____ FRAGMENTO DE TEXTO
Afganistán (avance editorial)

Es difícil determinar en qué momento hemos entrado en Kabul, puesto que no hemos visto ningún cartel desde que hemos salido de Peshawar. Lo intuimos porque vemos muchos cuarteles que hasta hace poco pertenecían a los Estados Unidos y que desde agosto de 2021 pasaron a manos de los talibanes. Eran pequeñas ciudades dentro de ciudades, donde no sólo vivían los militares, sino también los contratistas y otros trabajadores occidentales que se dedicaron a reconstruir el país tras invadirlo en 2001 con la excusa de buscar a Osama Bin Laden, autor ideológico de los atentados del 11-S. De hecho, para ganarse el favor de la población y ponerla en contra de los talibanes, se dilapidaron cantidades indecentes en construcciones inútiles. Algunas carreteras eran necesarias, pero el 90% de lo que se gastó se destinó a comisiones de los contratistas y a proyectos innecesarios, como escuelas u hospitales en medio de la nada y que nunca se llegaron a utilizar. Sólo en 2010, Estados Unidos “invirtió” 17 000 millones de dólares.

Kabul, así, está lleno de cuarteles militares altamente protegidos, del mismo modo que los edificios de los bancos creados en los últimos 20 años y hoy en día abandonados, con concertinas e imponentes sacos terreros atados con alambres para impedir los ataques con coches bomba. Los talibanes viven ahora en un país con una crisis económica brutal, pero con infraestructuras relativamente nuevas. De hecho, tras superar otro control policial, entramos en el barrio comercial de Kabul, Shahr-e Naw, donde se encuentra nuestro alojamiento, y nos sorprendemos: gran cantidad de restaurantes y tiendas de frutos secos, mucha iluminación y una ambientación que nos recuerda a algunas ciudades de Turquía o Irán. Pero hay algo que no me cuadra. Algo es distinto, pero no sé qué es. Caeré en ello unos días más tarde.

En el control hemos enseñado los pasaportes, han comprobado que todo está en regla y hemos continuado. Como todos, son algo rutinario, un mero trámite. En la mirada de algunos talibanes, los que menos, vi odio hacia nosotros. En la mayoría, curiosidad e indiferencia. Cumplen su cometido (comprobar si tienes el visado en regla) y punto. El país intenta legitimarse dando una imagen de cara al exterior de cierta normalidad y, sobre todo, de total seguridad. Con todo, y aunque estos talibanes son algo más permisivos que los que había en los 90, sigue habiendo situaciones gravísimas, especialmente en lo referido a los derechos de las mujeres. Se espera cierta apertura, pero nuestro viaje coincidió con el cierre de salones de belleza y al poco de volver hubo una quema de instrumentos musicales en la región de Herat por considerarse “moralmente corruptos”.

En el hotel Khyber nos recibe un chaval muy simpático con una enorme ametralladora de fabricación estadounidense. Le acabaríamos apodando “Rambo” y cogiendo cariño, puesto que allí finalmente pasaríamos un total de cinco noches. Su edad es indeterminada, y no porque sea de esas personas de las que cuesta saber cuántos años tiene. En su caso, es literal: no sabe la edad que tiene porque en Afganistán no es obligatorio que los padres registren a sus hijos al nacer, así que al preguntarle la edad nos dice que “no lo sé, más o menos entre dieciocho y veintidós”. El hotel no está mal, se supone que es un cuatro estrellas, aunque a alguno de nosotros no le funciona el ventilador y a otro no le sale agua en la ducha. Tampoco se puede pedir demasiado por 1500 afgani (unos quince euros) por persona y noche en habitación doble. Lo más destacado es que parece que familias enteras vivan allí. Supongo que hay hombres de negocios que viajan a Kabul, se instalan días en el hotel y las mujeres no salen de las habitaciones. En los pasillos hay tablas para planchar y niños jugando, corriendo o directamente tirados sobre las moquetas rojas que ocupan todo el suelo.
________
____ FILAS DE DATOS
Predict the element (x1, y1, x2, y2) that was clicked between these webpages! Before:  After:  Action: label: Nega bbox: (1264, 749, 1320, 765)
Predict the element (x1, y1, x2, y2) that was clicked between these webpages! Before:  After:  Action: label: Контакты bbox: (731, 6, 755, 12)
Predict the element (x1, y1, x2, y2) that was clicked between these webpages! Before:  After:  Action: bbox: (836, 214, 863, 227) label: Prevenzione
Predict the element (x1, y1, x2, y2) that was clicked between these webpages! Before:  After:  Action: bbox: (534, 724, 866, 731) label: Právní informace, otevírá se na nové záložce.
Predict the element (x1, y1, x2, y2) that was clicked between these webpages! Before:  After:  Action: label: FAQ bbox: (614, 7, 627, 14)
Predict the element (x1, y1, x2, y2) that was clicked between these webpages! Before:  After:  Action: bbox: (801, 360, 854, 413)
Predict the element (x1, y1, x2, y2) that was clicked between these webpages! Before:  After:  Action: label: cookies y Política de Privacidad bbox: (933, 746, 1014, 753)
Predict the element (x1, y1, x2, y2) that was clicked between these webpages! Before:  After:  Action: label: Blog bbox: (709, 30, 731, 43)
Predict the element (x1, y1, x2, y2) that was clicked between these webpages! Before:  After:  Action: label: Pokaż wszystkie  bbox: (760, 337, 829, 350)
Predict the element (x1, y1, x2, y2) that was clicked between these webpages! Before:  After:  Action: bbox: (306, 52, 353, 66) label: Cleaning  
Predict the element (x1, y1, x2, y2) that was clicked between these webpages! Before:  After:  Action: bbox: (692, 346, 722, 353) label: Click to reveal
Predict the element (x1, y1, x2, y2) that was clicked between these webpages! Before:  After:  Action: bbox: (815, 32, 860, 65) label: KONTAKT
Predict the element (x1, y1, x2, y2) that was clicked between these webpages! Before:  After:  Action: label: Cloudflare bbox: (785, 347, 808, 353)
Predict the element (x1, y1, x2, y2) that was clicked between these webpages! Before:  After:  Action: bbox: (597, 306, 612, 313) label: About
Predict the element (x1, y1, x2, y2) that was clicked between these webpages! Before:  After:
________
ACCIÓN REQUERIDA A. Según el fragmento sobre Kabul, ¿cuánto cuesta por persona y noche la habitación doble en el hotel Khyber?
ACCIÓN REQUERIDA B. Resume en forma de lista el párrafo del fragmento sobre Kabul que empieza con "En el control hemos enseñado los pasaportes", sin perder sus datos principales.
ACCIÓN REQUERIDA C. Cita del fragmento sobre Kabul todo lo que va desde "Kabul, así, está" hasta "días más tarde.", sin cambiar nada.
Las filas no guardan ninguna relación con el fragmento.

RESULTADO DEL EJERCICIO A. 1500 afgani (unos quince euros).

RESULTADO DEL EJERCICIO B.
- En el control enseñaron los pasaportes, se comprobó que todo estaba en regla y continuaron. Los controles son rutinarios, un mero trámite.
- Unos pocos talibanes miraban con odio. La mayoría mostraba curiosidad e indiferencia y se limitaba a comprobar el visado.
- El país intenta legitimarse con una imagen exterior de cierta normalidad y, sobre todo, de total seguridad.
- Estos talibanes son algo más permisivos que los de los 90, pero siguen dándose situaciones gravísimas, especialmente en los derechos de las mujeres.
- Se espera cierta apertura, pero el viaje coincidió con el cierre de salones de belleza. Poco después de la vuelta hubo en Herat una quema de instrumentos musicales, considerados "moralmente corruptos".

RESULTADO DEL EJERCICIO C.
Kabul, así, está lleno de cuarteles militares altamente protegidos, del mismo modo que los edificios de los bancos creados en los últimos 20 años y hoy en día abandonados, con concertinas e imponentes sacos terreros atados con alambres para impedir los ataques con coches bomba. Los talibanes viven ahora en un país con una crisis económica brutal, pero con infraestructuras relativamente nuevas. De hecho, tras superar otro control policial, entramos en el barrio comercial de Kabul, Shahr-e Naw, donde se encuentra nuestro alojamiento, y nos sorprendemos: gran cantidad de restaurantes y tiendas de frutos secos, mucha iluminación y una ambientación que nos recuerda a algunas ciudades de Turquía o Irán. Pero hay algo que no me cuadra. Algo es distinto, pero no sé qué es. Caeré en ello unos días más tarde.